Y a-t-il : La réponse directe
« Y a-t-il » est la seule orthographe correcte pour cette tournure interrogative. Le t entre traits d’union est obligatoire, et toute autre orthographe (y a t-il, y a til, ya-t-il) est une erreur.
Pourquoi un « t » entre les tirets ?
Ce t est ce qu’on appelle un t euphonique (ou t de liaison). Il est inséré entre le verbe et le pronom sujet inversé pour faciliter la prononciation et éviter le hiatus — c’est-à-dire la rencontre de deux voyelles à l’oral.
Sans ce t, on aurait : « y a-il » — ce qui créerait une succession de sons vocaliques difficile à prononcer.
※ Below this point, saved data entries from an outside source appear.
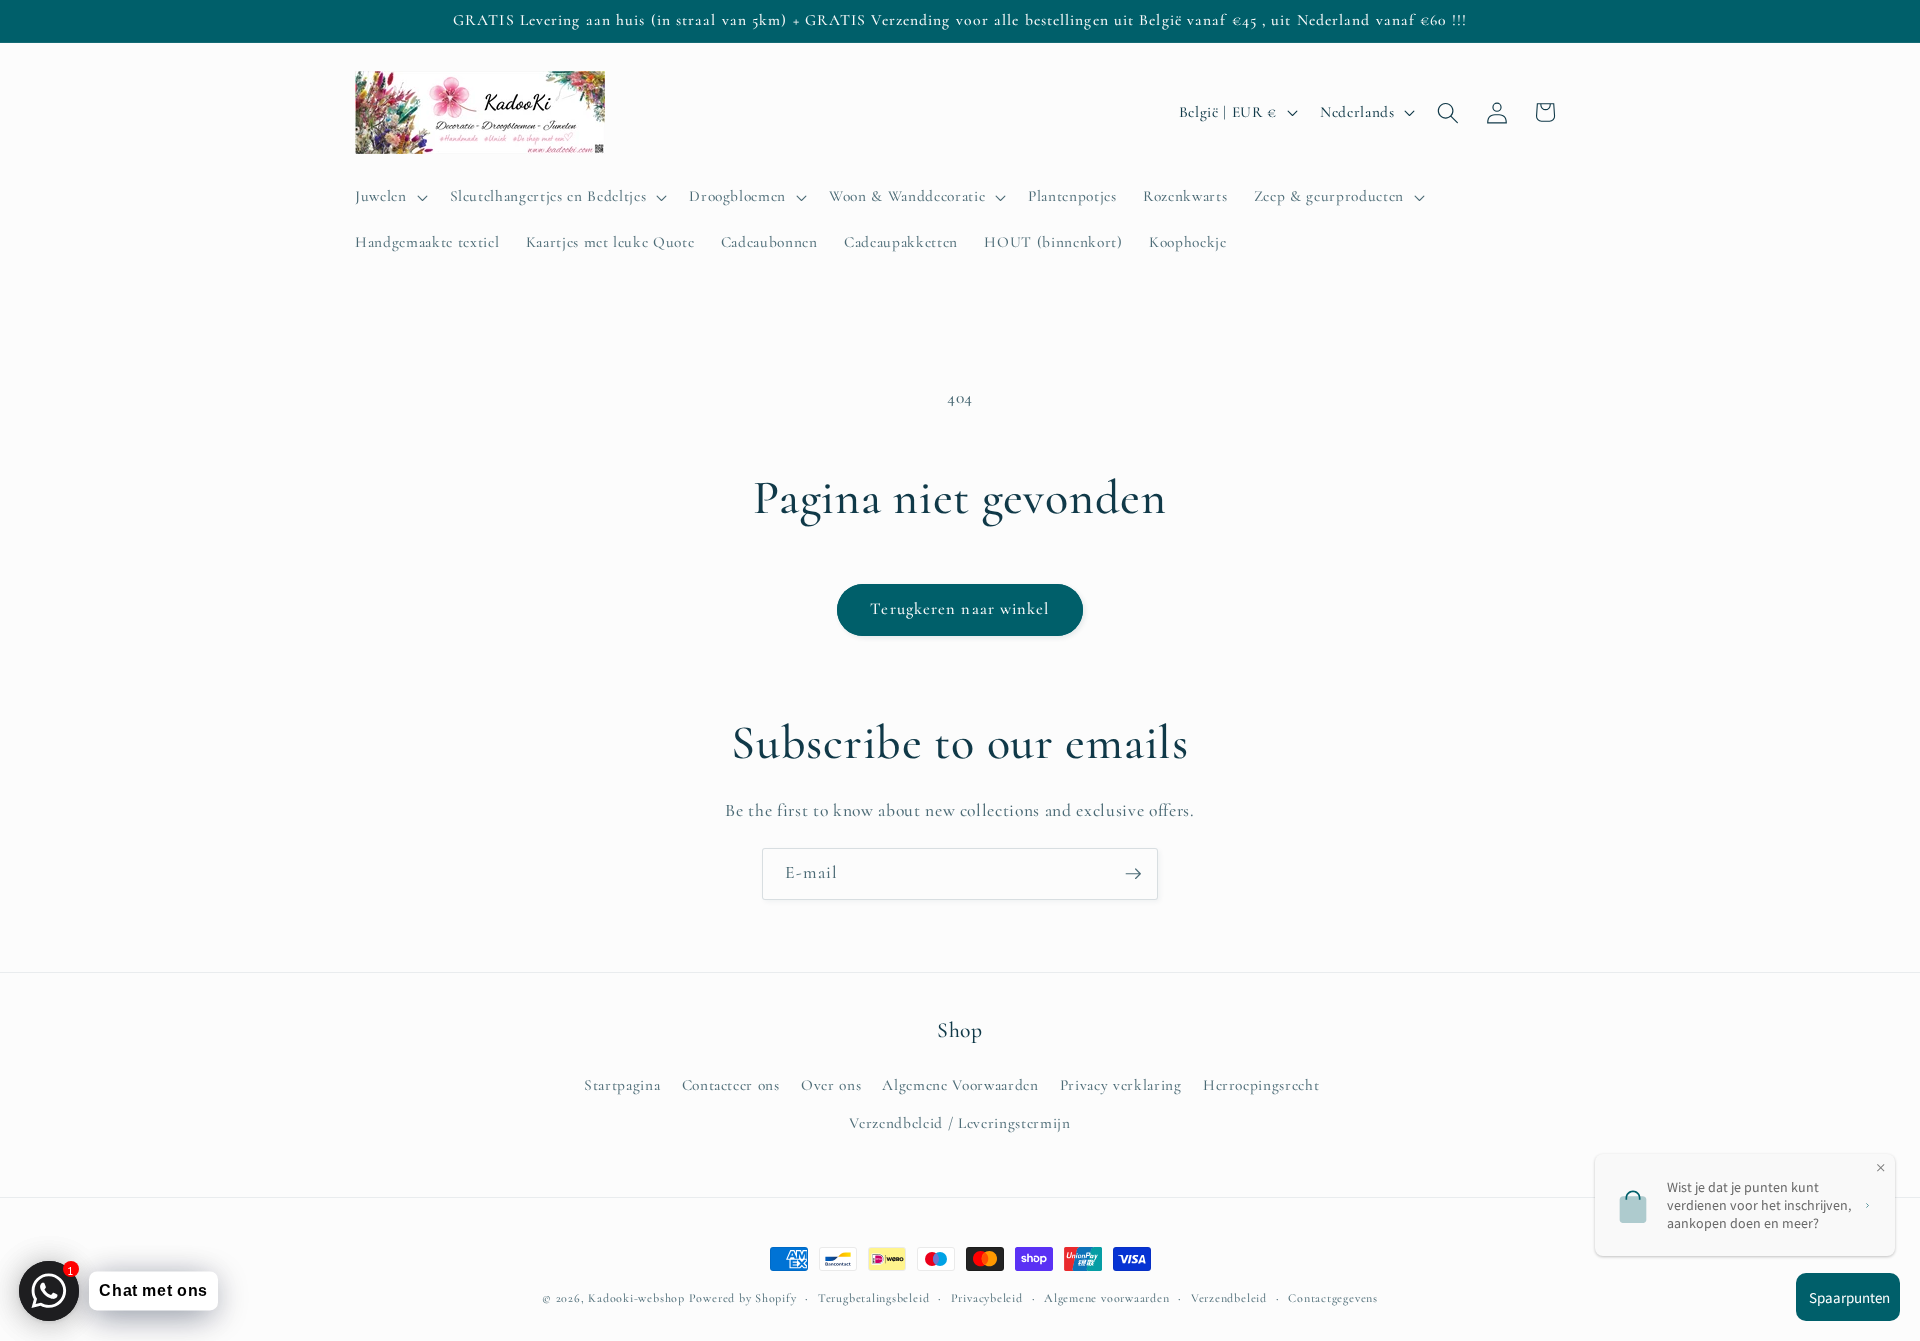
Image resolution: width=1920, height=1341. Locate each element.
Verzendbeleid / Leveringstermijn (959, 1123)
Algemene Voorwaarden (960, 1085)
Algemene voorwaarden (1106, 1298)
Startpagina (622, 1085)
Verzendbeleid (1229, 1298)
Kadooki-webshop (636, 1298)
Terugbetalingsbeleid (873, 1298)
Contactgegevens (1333, 1298)
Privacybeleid (987, 1298)
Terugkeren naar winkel (959, 609)
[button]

Le t sert uniquement de support phonétique. Il n’a aucune valeur grammaticale propre, et c’est pourquoi il est encadré de traits d’union.
La règle des traits d’union dans les questions avec inversion
Dans les phrases interrogatives construites par inversion du sujet, le verbe et le pronom sujet sont reliés par un trait d’union :
- Vient-il ?
- Mange-t-elle ?
- Y a*-t-il** un problème ?*
Lorsque le verbe se termine par une voyelle et que le pronom commence aussi par une voyelle (il, elle, on), le t euphonique est ajouté et encadré de deux traits d’union.
Autres exemples de t euphonique
- Mange-t–il ?
- A-t–elle répondu ?
- Parle-t–on de moi ?
- Y a-t-il quelqu’un ?
Dans tous ces cas, le t est orthographié entre deux traits d’union et ne correspond à aucune lettre du verbe conjugué.
Exemples d’utilisation correcte
- Y a-t-il quelqu’un dans la salle ?
- Y a-t-il un médecin parmi vous ?
- Y a-t-il des questions à la fin de la présentation ?
- Y a-t-il encore des places disponibles ?
Ce qu’il faut retenir
« Y a-t-il » s’écrit avec un t euphonique encadré de deux traits d’union. Ce t est purement phonétique — il évite la rencontre de deux sons vocaliques. Toute autre graphie est incorrecte. Cette construction suit la règle générale de l’inversion interrogative en français.